Thats a good question that needs to be answered soon. The performance benchmarks on these services would be very valuable addition to the feature-by-feature comparison and so we hope to see them in the near future.
So with this cat out of the bag, we can do a few predictions. First, we will soon be seeing Google UI in many Google products, particularly Google reader, that is going to render these extended RSS feeds in the nice way. They will probably look something like bluemarks
that we developed at adaptiveblue
. The big difference is that we had to embed the display information in a form of fairly verbose chunk of HTML. Google will enjoy the luxury of styling these feeds using elegant, client-side stylesheets.
Another likely thing is that Google is going to promote this new format, and will work on other products and services to embrace it. I'd like to hear how this plays with microformats and generic HTML pages, because having more different formats for capturing semantics is not taking us any closer to semantic web.

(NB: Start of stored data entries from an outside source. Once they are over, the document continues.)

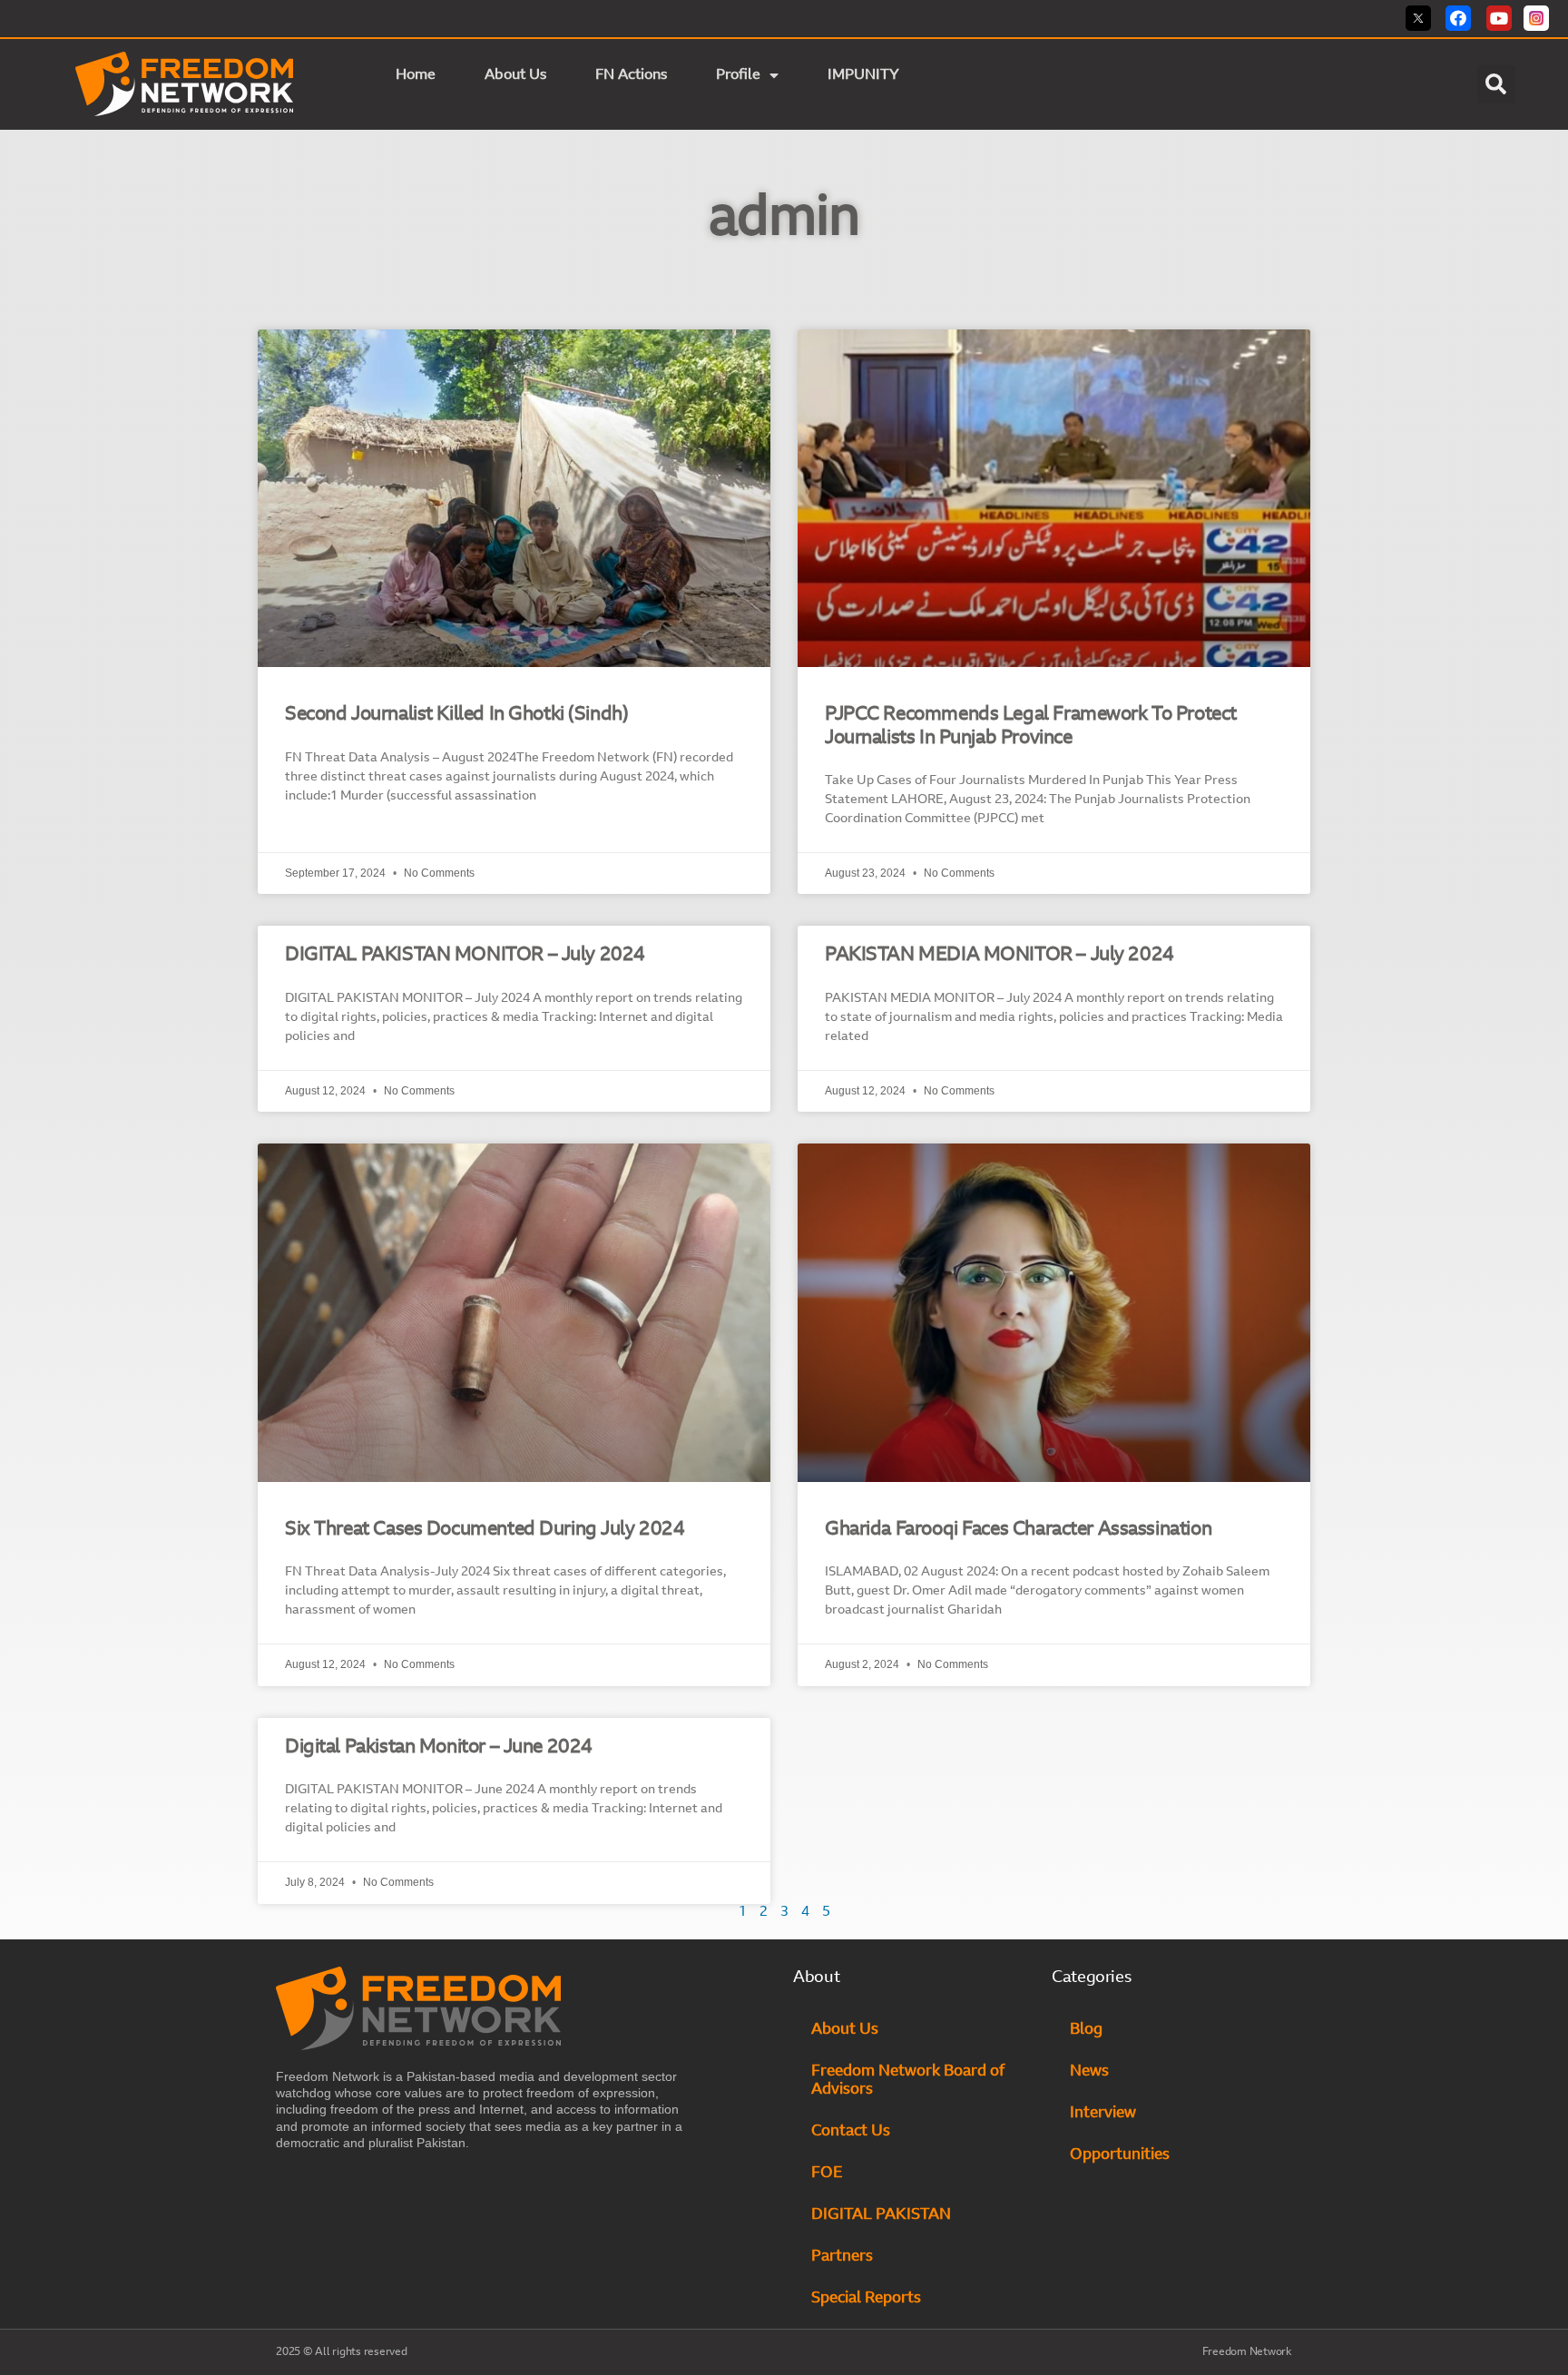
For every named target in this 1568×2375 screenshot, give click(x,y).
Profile (738, 75)
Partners (842, 2256)
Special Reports (866, 2298)
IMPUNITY (865, 75)
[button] (1496, 84)
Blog (1086, 2029)
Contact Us (850, 2131)
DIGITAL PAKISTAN (883, 2215)
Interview (1103, 2113)
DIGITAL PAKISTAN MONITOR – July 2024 (465, 955)
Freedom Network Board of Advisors (907, 2080)
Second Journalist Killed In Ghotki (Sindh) (456, 714)
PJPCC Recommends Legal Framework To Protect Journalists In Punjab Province (1031, 726)
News (1089, 2071)
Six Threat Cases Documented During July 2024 (485, 1529)
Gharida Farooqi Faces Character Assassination (1018, 1529)
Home (416, 75)
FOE (826, 2173)
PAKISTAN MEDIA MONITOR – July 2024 (999, 955)
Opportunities (1120, 2155)
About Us (515, 75)
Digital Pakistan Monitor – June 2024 (439, 1747)
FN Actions (631, 75)
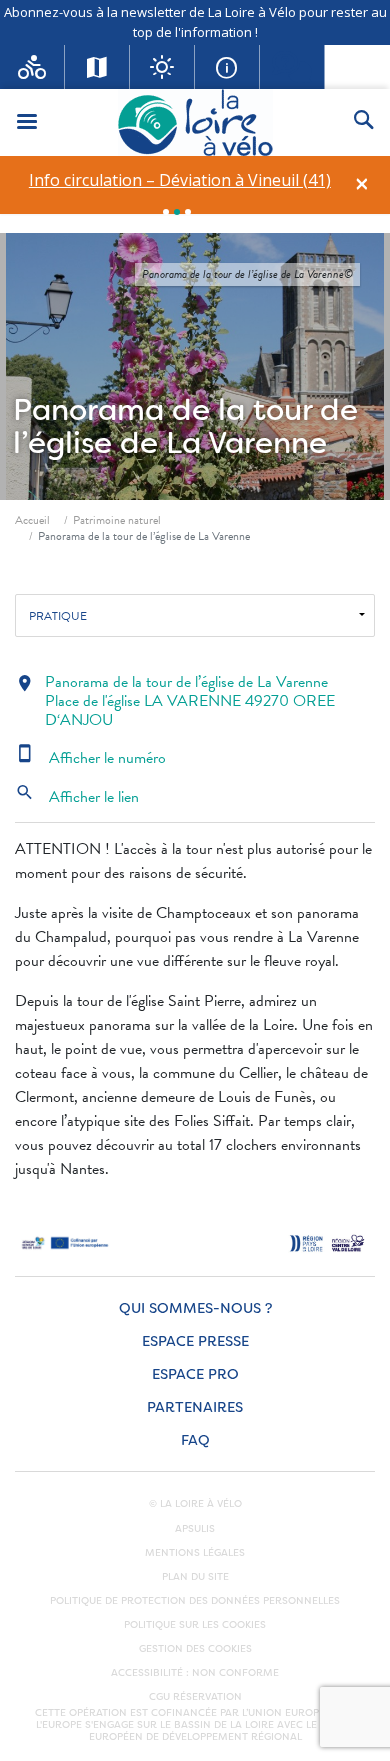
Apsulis (195, 1529)
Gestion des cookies (195, 1649)
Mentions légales (195, 1553)
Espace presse (195, 1341)
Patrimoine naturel (117, 520)
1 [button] (166, 212)
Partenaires (195, 1407)
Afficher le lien (77, 797)
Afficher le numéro (90, 758)
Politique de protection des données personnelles (195, 1601)
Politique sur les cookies (195, 1625)
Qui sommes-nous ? (195, 1308)
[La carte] (97, 67)
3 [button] (188, 212)
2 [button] (177, 212)
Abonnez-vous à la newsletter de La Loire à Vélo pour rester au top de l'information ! (195, 22)
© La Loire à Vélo (195, 1504)
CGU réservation (195, 1697)
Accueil (32, 520)
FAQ (195, 1440)
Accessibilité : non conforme (195, 1673)
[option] (179, 180)
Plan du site (195, 1577)
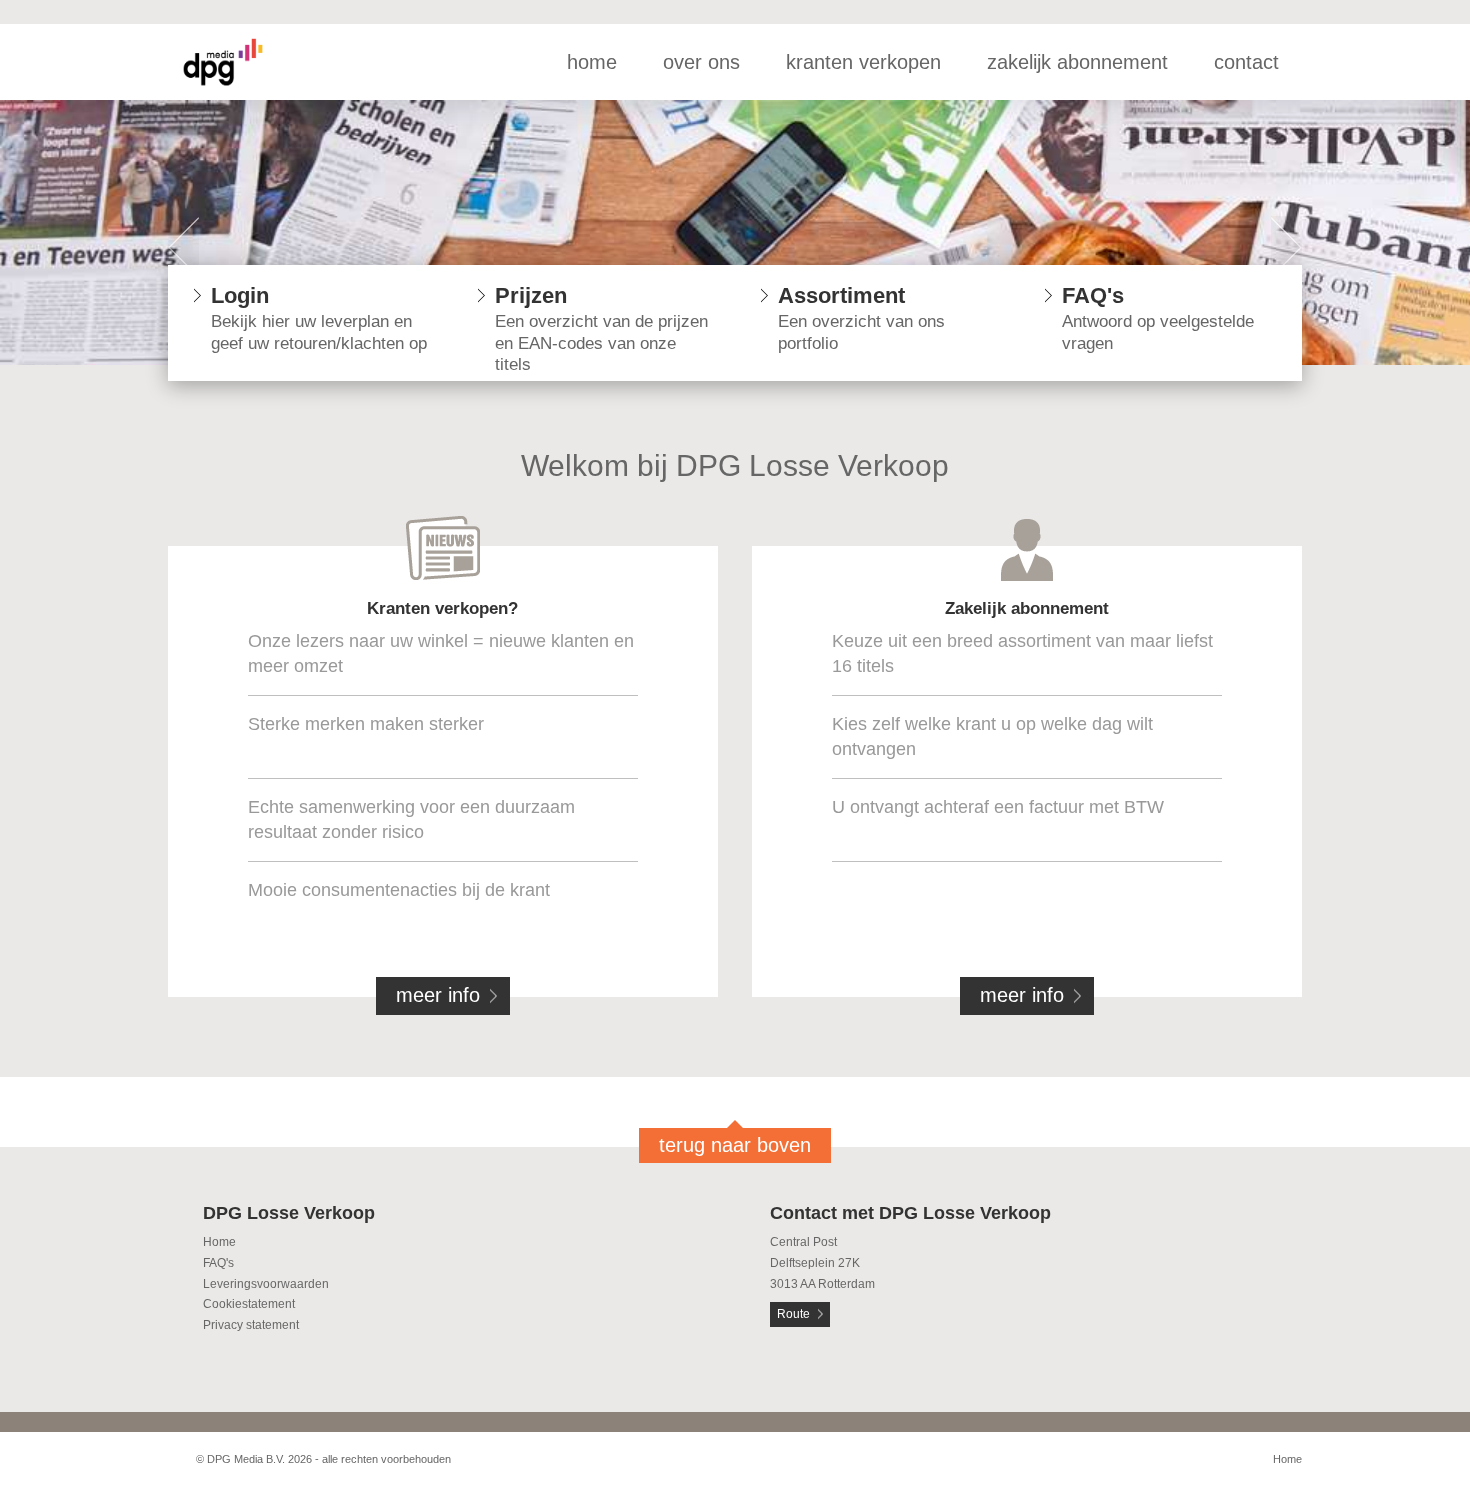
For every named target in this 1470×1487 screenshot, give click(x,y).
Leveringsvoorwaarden (266, 1284)
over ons (701, 62)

Finally, we can bet on seeing more of these sort of services, probably from Microsoft, maybe from Yahoo! and definitely from small startups that are going to jump in with innovation and twists. Different approaches and APIs are likely to create a public debate on the topic.
The debate, competition and creativity are great for us, developers. We get to enjoy the fight, but more importantly to jump in and to voice our opinions and concerns. Not only we get to use these technologies, we also get a chance to impact how these technologies evolve. This is very important, and we should not miss the opportunity. I am sure these companies are willing to listen, and are looking for your feedback, so drop them a line.